In a virtual event on Thursday, University President Martha Pollack announced the launch of “To Do the Greatest Good,” a new campaign aiming to raise $500 million for undergraduate financial aid.
The event consisted of pre-recorded speeches to alumni from Pollack, members of the Board of Trustees and Cornell professors with an introduction by undergraduate trustee Selam Woldai ’23.
Pollack laid out the campaign’s goals early on in the program, citing three main factors that prompted the campaign’s launch.
“For us to remain true to our Cornell mission and competitive with our peers, we need to do more to honor that commitment,” she said. “We need to increase the number of lower and middle income students at Cornell to ensure that they have the same opportunities here as their non-aided peers and to reduce the amount of debt that they bear when they graduate.”
According to Pollack, the money raised would help support the University in its three main goals: educating future leaders, addressing major world problems and increasing Cornell’s global public engagement. She also said that Cornell hopes to expand its work in New York City.

TASK TO COMPLETE =
Rewrite the part of the Cornell campaign article that opens with the words containing "The event consisted" and closes with "the campaign’s launch.", changing "alumni" to "graduates".

MATERIAL SUPPLIED =

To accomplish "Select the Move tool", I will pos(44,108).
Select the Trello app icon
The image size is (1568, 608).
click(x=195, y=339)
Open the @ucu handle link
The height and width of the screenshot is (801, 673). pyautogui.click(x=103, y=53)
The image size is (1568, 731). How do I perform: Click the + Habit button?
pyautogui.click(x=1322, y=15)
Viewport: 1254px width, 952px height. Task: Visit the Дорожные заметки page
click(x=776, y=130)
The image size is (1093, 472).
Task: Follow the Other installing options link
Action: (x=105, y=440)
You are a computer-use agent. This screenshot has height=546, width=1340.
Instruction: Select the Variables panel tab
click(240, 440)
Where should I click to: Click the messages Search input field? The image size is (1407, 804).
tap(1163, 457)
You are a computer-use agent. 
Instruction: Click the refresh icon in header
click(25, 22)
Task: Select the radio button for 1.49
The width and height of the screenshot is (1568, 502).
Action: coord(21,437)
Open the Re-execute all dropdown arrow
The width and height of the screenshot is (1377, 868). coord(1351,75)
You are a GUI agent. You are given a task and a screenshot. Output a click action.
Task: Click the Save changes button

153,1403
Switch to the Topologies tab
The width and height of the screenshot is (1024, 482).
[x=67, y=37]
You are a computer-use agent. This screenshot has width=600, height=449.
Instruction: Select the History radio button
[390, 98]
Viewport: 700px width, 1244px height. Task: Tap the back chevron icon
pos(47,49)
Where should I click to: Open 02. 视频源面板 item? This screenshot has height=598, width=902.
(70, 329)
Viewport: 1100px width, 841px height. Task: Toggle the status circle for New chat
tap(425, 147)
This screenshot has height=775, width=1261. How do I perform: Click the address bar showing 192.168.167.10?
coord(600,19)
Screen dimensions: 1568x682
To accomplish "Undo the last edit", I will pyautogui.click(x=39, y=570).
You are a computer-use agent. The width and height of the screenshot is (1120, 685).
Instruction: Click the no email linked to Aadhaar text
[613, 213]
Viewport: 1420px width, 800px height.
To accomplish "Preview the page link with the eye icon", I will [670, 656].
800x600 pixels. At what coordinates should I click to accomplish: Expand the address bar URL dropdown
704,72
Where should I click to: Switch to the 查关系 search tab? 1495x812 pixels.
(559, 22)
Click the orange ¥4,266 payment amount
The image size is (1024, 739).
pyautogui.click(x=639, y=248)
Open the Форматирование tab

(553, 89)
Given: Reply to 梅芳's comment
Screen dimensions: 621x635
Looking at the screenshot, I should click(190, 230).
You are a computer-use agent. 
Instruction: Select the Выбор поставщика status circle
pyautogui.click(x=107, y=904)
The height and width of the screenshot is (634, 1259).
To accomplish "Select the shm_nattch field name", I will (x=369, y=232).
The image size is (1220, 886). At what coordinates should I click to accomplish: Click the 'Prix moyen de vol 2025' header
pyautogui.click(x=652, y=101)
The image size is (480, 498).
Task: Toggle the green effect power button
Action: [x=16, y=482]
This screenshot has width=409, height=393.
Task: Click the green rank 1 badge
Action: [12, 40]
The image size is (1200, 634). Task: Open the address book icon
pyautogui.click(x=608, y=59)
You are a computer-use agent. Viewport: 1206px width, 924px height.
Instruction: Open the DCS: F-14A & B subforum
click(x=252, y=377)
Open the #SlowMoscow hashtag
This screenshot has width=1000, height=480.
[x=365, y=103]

SOLUTION =
The event consisted of pre-recorded speeches to graduates from Pollack, members of the Board of Trustees and Cornell professors with an introduction by undergraduate trustee Selam Woldai ’23.
Pollack laid out the campaign’s goals early on in the program, citing three main factors that prompted the campaign’s launch.